There have been times where Kerrigan has gotten some pressure and he’s drawn a couple holding calls throughout the season. And his one tackle was a tackle for loss. But this is a player who was a four-time Pro Bowler with Washington and has 95 1/2 sacks in his career. He was on a legitimate Hall of Fame trajectory in his career not that long ago.
Heck, even in a backup role last season, he still managed to have 5 1/2 sacks, 17 tackles and 5 tackles for loss with Washington last season at the age of 32.
And he has one tackle through six games.
Maybe it’s that he doesn’t fit into this defense. Maybe that thumb is really hurting him. Maybe he just doesn’t have it anymore.
But with the loss of Brandon Graham with an Achilles tear this season, the Eagles could sure use more production out of Kerrigan. Instead, Kerrigan’s snap counts have actually decreased in every single game this season, despite the injury to Graham.
Week 1: 34
Week 2: 32
Week 3: 27
Week 4: 22
Week 5: 21
Week 6: 16
Last Thursday against the Bucs, Kerrigan played just 16 snaps (21.3%) of the Eagles’ defensive snaps, his lowest total and percentage of the season.

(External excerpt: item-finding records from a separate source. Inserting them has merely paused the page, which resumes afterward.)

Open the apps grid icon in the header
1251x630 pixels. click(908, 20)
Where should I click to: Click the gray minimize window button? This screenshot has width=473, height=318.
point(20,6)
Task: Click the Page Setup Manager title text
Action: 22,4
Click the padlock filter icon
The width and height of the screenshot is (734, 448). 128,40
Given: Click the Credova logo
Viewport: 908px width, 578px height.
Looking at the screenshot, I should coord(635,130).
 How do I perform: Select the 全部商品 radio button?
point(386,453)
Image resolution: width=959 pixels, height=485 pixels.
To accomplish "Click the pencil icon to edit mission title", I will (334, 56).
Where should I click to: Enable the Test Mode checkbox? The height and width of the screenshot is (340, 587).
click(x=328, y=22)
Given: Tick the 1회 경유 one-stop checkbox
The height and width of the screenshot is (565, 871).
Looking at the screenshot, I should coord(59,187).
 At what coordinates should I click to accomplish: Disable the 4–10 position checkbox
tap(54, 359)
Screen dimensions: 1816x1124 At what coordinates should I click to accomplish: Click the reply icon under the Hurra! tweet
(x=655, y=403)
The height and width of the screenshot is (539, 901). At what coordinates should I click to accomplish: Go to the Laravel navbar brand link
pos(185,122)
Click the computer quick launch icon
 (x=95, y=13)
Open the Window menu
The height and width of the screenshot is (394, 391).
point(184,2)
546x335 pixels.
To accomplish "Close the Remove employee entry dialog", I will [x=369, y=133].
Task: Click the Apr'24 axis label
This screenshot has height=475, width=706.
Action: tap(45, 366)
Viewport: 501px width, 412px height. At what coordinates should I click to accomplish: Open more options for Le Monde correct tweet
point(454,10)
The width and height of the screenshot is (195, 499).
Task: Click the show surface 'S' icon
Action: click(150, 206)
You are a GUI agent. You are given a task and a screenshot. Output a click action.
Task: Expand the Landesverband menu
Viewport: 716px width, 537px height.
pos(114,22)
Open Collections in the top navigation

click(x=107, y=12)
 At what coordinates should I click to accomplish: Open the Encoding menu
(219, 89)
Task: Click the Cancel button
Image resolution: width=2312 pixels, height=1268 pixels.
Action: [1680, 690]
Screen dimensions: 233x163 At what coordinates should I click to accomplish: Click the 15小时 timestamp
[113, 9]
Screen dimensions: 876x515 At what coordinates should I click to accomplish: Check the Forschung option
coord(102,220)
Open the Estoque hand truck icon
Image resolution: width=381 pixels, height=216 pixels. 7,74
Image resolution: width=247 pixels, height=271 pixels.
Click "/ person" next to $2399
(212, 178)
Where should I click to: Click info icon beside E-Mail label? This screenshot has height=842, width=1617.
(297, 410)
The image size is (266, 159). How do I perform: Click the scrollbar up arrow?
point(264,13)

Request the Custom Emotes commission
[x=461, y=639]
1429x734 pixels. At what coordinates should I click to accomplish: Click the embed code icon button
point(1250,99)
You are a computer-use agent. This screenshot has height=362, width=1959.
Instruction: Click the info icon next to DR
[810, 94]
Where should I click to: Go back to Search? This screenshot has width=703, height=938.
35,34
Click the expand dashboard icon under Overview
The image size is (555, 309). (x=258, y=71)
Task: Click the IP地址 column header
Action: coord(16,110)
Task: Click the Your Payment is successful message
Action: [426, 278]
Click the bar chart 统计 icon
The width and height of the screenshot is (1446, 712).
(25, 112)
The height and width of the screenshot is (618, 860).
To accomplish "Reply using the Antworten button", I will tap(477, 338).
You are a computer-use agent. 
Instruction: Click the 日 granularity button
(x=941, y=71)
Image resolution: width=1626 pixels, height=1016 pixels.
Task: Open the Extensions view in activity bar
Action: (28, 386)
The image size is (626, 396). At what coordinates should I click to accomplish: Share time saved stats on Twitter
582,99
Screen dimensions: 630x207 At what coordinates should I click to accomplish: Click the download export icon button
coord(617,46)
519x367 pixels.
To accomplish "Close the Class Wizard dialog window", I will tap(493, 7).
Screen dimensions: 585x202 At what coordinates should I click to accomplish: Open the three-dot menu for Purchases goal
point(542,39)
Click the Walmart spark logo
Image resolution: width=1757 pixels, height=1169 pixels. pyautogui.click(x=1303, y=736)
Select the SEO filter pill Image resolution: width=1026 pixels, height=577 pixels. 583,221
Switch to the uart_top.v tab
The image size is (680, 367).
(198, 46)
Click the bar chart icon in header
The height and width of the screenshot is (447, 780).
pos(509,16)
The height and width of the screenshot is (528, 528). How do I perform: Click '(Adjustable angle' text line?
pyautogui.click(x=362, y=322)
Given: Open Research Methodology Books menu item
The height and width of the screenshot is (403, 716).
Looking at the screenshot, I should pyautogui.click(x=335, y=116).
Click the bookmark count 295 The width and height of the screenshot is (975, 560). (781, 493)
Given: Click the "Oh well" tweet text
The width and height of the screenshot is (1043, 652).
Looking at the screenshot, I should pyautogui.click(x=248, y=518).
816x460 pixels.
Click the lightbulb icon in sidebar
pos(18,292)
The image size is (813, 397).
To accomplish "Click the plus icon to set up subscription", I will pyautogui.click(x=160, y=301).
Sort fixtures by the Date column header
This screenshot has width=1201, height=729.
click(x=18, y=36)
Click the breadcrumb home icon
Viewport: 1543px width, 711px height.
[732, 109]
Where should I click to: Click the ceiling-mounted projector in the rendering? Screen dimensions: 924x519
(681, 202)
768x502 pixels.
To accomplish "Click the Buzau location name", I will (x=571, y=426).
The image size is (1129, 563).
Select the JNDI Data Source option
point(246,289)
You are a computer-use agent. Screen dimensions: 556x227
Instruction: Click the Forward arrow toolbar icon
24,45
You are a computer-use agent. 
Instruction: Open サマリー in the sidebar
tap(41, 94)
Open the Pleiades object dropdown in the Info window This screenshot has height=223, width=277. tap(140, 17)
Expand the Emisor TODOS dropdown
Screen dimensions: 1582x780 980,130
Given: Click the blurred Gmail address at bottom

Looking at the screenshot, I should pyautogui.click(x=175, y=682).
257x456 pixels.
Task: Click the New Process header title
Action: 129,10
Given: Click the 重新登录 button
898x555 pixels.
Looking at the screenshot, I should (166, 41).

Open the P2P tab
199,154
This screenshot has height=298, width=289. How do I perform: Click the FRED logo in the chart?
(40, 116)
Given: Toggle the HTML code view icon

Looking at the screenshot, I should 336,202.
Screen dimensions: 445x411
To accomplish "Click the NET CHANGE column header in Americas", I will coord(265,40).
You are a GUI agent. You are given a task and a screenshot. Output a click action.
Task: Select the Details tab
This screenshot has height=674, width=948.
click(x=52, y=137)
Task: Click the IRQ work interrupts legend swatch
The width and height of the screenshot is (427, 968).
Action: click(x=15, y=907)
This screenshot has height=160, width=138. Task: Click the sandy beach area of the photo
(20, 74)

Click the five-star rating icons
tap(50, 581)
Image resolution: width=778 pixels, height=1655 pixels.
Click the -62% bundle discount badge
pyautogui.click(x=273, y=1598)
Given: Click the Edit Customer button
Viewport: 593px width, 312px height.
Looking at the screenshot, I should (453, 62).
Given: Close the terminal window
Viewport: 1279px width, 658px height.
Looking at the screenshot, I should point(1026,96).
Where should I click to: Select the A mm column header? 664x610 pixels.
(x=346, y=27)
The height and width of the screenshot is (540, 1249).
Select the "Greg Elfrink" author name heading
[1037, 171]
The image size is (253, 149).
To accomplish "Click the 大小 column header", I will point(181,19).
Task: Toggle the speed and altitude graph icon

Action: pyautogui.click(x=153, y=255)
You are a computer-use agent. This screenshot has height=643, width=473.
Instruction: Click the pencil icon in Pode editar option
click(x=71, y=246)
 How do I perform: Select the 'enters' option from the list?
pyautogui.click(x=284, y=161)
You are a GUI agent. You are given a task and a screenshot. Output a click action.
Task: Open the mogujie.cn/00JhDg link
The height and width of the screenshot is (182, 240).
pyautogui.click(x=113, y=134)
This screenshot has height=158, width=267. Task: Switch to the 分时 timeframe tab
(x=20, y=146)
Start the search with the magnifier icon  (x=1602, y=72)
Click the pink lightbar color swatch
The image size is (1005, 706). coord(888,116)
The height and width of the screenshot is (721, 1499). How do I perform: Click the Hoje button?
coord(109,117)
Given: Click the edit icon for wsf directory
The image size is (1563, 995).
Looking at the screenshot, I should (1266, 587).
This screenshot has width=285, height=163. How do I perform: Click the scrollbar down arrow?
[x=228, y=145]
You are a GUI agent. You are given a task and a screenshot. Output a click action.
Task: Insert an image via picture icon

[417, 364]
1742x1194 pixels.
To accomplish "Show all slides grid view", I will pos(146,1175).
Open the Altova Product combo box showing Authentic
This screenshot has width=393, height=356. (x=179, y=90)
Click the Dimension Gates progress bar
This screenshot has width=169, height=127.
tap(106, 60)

Gannon on Tuesday was asked about the lack of a healthy DL rotation in that Bucs game and said he’d like to get those snaps more balanced so guys can stay fresh. But if the drop-off from the starters to the backups is steep, it makes it a lot harder to rotate as much as they’d like.
The point Gannon tried to make about statistics not telling the whole story is a fair one. But there’s a reason stats are kept. And there’s a reason the best edge players in the league get sacks, tackles and QB hits. You can’t ignore that either.
“But production is a way to measure; you know what I mean?,” Gannon conceded. “So, you always have to, as a coach – what's the blend of ‘Is this guy playing winning football for us?’ And who is producing when the plays that are there for him to make, does he make them? I think he is doing that.”